• [Texte]:
Le couple formé par Barry et la comtesse présente deux figues opaques, sans vraie vie commune, dans le cadre fastueux d’une luxueuse résidence ; images d’un vide sentimental dans des scènes qui évoquent The Breakfast Scene de Hogarth et d’autres peintures satiriques du XVIIIe. C’est ce que Norman Kagan appelle : « Le majestueux et vide menuet du mariage. »

III Barry Lyndon : peinture de l’Histoire ?

On se souviendra ici que, dans sa recherche de légitimité culturelle, le cinéma (voulant se différencier de la photographie) s’est voulu héritier du théâtre puis il a fait référence,directe ou voilée à l’art pictural associé à la scénographie (pour exemple on a Cabiria de Pastrone, 1914 et Intolérance de Griffith, 1916 : premières superproductions reprenant les thèmes et figures de la peinture symboliste).

Dans les années 1980 est venue l’idée que le cinéma succède à la peinture comme dispositif de traduction symbolique de façons de voir et de regarder le monde, comme l’a souligné Jacques Aumont. Ceci implique une incidence sur deux éléments cinématographiques fondamentaux : le cadrage (dont la mobilité réalise ce que la peinture de paysage n’avait fait qu’indiquer) et la lumière, domaine dans lequel le cinéma cherche à égaler ou reproduire la peinture.

Ajoutons à cela la possibilité du cinéma de recourir à des citations de tableaux ou de styles picturaux comme l’a fait Jean-Luc Godard dans Passion (1982) qui est une reconstitution par un cinéaste polonais de grands tableaux de la peinture occidentale.

Barry Lyndon serait-il alors “un film pictural” comme le suggère Bill Krohn in Stanley Kubrick, Cahiers du Cinéma 2007 ?

• [Consigne 1]:
Dans le texte sur Barry Lyndon, reformulez sous forme de liste le paragraphe commençant par « Dans les années 1980 » en conservant ses faits principaux.
• [Consigne 2]:
Répondez brièvement à ces questions sur le texte consacré à Barry Lyndon :
(a) Quel auteur qualifie le mariage de « majestueux et vide menuet » ?
(b) Quelles sont les deux premières superproductions citées en exemple, avec leur réalisateur ?
(c) Dans quel film de 1982 Jean-Luc Godard cite-t-il des tableaux ?
• [Consigne 3]:
Prolongez le texte sur Barry Lyndon après sa dernière phrase, en restant dans le même registre.
Les lignes qui suivent proviennent d'une autre source.

• [Données]:
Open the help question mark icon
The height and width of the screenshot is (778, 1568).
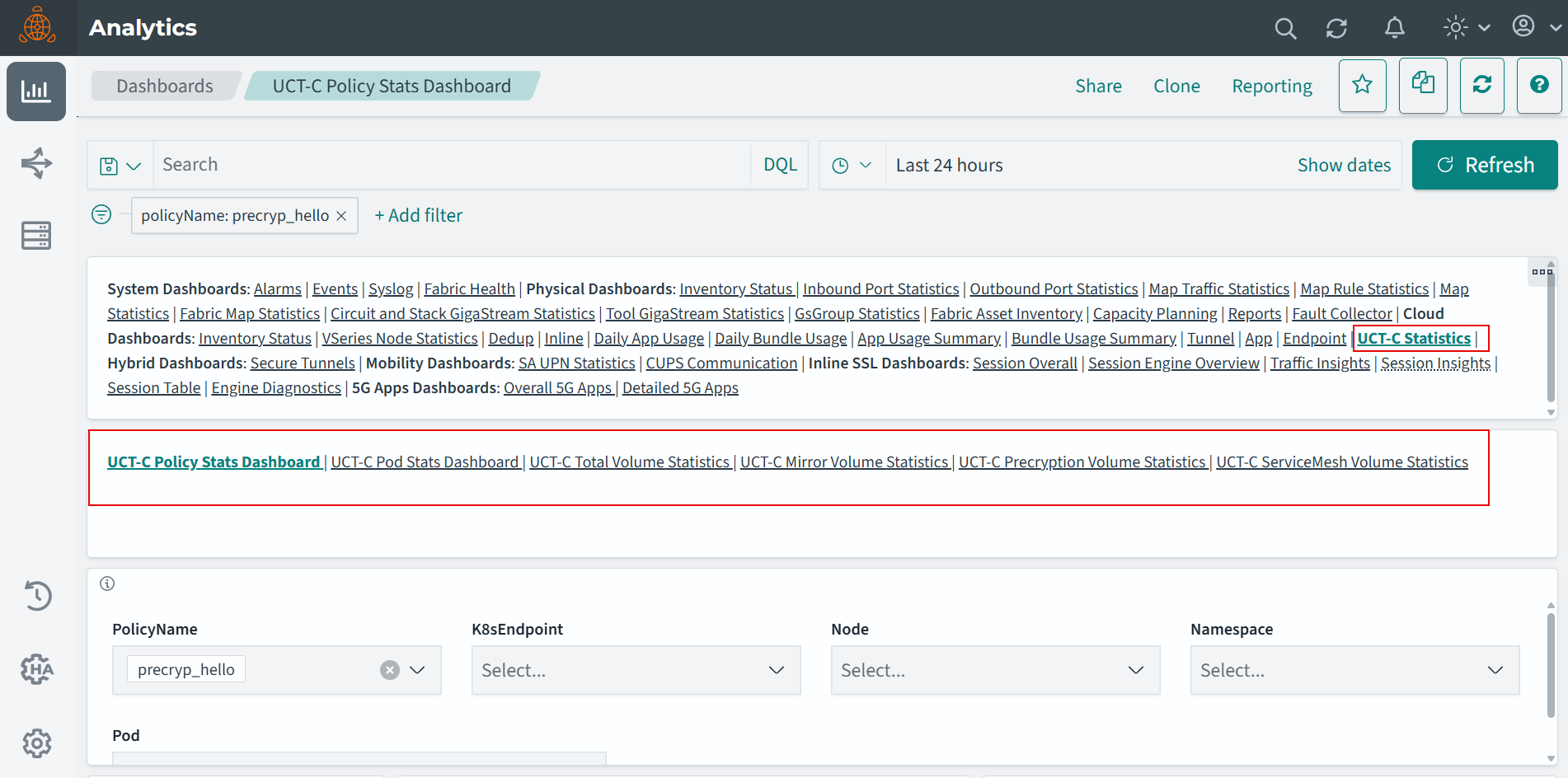point(1538,85)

• [Réponse 1]:
- Depuis les années 1980, on considère que le cinéma prend la suite de la peinture pour traduire symboliquement les manières de voir le monde (idée soulignée par Jacques Aumont).
- Cela touche deux éléments fondamentaux du cinéma.
- Le premier est le cadrage : sa mobilité accomplit ce que la peinture de paysage ne faisait qu'indiquer.
- Le second est la lumière : le cinéma y cherche à égaler ou à reproduire la peinture.

• [Réponse 2]:
(a) Norman Kagan.
(b) Cabiria de Pastrone (1914) et Intolérance de Griffith (1916).
(c) Passion.

• [Réponse 3]:
A signaler qu’il existe un mythe autour de ce film selon lequel Kubrick aurait copié des peintures d’époque. Mais, qu’il s’en soit inspiré paraît indéniable. Son producteur,Barry Williams, a reconnu :

On a utilisé des copies de peintures en termes de lumière et de positionnement des personnages…. Si vous regardez bien le film, chaque scène ressemble à une peinture.

Il a été reconnu que Kubrick avait montré à Ryan O’Neal un ouvrage reproductions de William Hogarth (1697-1764) pour lui indiquer comment tenir sa tasse de thé. Il a aussi été fait état de nombreuses discussions de Kubrick avec son chef-décorateur et sa costumière en chef dans le but de se servir de la peinture comme vitrine du temps et de projeter ainsi le public dans le passé.

Les portraits de Joshua Reynolds (1723-1792) et Thomas Gainsborough (1728-1788) furent des sources d’information précieuses sur les attitudes des gens du XVIIIe siècle, leurs modes et codes vestimentaires et, au-delà, leur vision du monde.

 

Hogarth, quant à lui, est le peintre anglais qui modernisa la peinture de son époque en concevant des séries de tableaux composant une histoire, une sorte de fable à but didactique relatant les faiblesses des hommes et des femmes de son temps sans verser dans la complaisance ou dans le mélodrame. Utilisant la peinture comme un écrivain le roman, Hogarth imagina ces histoires en mettant en images plusieurs épisodes qui donnaient au spectateur la matière d’un divertissement mais aussi d’une réflexion. Cette invention ou ce qu’il appelait des « sujets modernes et moraux » fit l’effet d’une révolution dans les rapports entre art et société. Hogarth se montra tour à tour moral et trivial, burlesque et raffiné, s’intéressant aux débats politiques et sociaux de son temps.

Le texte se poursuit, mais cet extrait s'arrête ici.